◆ PROMPT: In the data below, find every line with the string "mode" and pull it out.
========
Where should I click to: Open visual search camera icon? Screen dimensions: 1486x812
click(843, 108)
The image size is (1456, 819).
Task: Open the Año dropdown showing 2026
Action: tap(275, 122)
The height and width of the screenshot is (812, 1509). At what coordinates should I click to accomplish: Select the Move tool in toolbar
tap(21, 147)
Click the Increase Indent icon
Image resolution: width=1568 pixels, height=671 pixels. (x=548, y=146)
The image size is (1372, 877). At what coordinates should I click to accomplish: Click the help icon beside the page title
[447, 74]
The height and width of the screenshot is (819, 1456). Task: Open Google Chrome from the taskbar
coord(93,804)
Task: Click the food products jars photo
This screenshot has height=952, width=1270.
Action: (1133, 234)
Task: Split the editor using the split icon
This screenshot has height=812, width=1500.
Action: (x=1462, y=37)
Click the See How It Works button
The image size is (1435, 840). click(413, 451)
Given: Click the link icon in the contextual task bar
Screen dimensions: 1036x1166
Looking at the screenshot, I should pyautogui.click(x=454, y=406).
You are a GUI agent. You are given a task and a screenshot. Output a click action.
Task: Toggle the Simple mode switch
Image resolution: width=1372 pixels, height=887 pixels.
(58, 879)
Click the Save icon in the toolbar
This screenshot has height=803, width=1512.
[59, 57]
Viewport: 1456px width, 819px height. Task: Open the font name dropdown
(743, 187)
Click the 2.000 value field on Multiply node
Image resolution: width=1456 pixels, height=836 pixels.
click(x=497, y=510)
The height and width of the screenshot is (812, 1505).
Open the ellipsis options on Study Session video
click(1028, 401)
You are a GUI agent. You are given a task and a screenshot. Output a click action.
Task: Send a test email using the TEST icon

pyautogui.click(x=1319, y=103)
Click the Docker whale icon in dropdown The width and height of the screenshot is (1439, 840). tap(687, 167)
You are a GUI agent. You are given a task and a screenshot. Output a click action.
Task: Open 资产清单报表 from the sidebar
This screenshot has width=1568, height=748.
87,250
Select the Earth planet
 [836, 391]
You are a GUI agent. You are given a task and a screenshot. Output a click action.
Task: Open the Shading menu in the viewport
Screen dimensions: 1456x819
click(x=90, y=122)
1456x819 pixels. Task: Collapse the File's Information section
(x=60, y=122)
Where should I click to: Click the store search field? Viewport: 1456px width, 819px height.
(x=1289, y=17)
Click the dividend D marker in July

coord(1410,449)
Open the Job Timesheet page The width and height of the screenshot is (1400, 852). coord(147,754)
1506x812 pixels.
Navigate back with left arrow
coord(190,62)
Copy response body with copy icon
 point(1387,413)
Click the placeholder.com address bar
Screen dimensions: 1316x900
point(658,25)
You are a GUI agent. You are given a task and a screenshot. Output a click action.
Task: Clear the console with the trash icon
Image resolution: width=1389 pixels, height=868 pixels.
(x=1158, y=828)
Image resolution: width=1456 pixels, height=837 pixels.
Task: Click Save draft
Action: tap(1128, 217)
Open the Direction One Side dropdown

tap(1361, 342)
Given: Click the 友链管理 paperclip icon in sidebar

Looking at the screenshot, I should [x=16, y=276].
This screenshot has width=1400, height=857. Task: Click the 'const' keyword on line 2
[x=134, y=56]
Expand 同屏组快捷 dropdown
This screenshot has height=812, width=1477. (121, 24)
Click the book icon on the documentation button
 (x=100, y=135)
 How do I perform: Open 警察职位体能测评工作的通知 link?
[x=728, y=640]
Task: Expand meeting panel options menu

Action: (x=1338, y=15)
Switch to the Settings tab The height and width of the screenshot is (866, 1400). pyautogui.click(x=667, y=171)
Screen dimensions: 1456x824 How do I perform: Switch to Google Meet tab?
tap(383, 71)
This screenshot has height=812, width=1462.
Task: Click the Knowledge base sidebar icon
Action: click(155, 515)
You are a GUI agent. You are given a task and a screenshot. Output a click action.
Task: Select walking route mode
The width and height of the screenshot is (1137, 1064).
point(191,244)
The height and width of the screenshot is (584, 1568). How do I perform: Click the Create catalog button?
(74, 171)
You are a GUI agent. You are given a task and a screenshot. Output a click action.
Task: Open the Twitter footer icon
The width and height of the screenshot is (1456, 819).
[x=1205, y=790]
========
◆ SOLUTION FOR THIS EXERCISE:
Task: Toggle the Simple mode switch
Task: Select walking route mode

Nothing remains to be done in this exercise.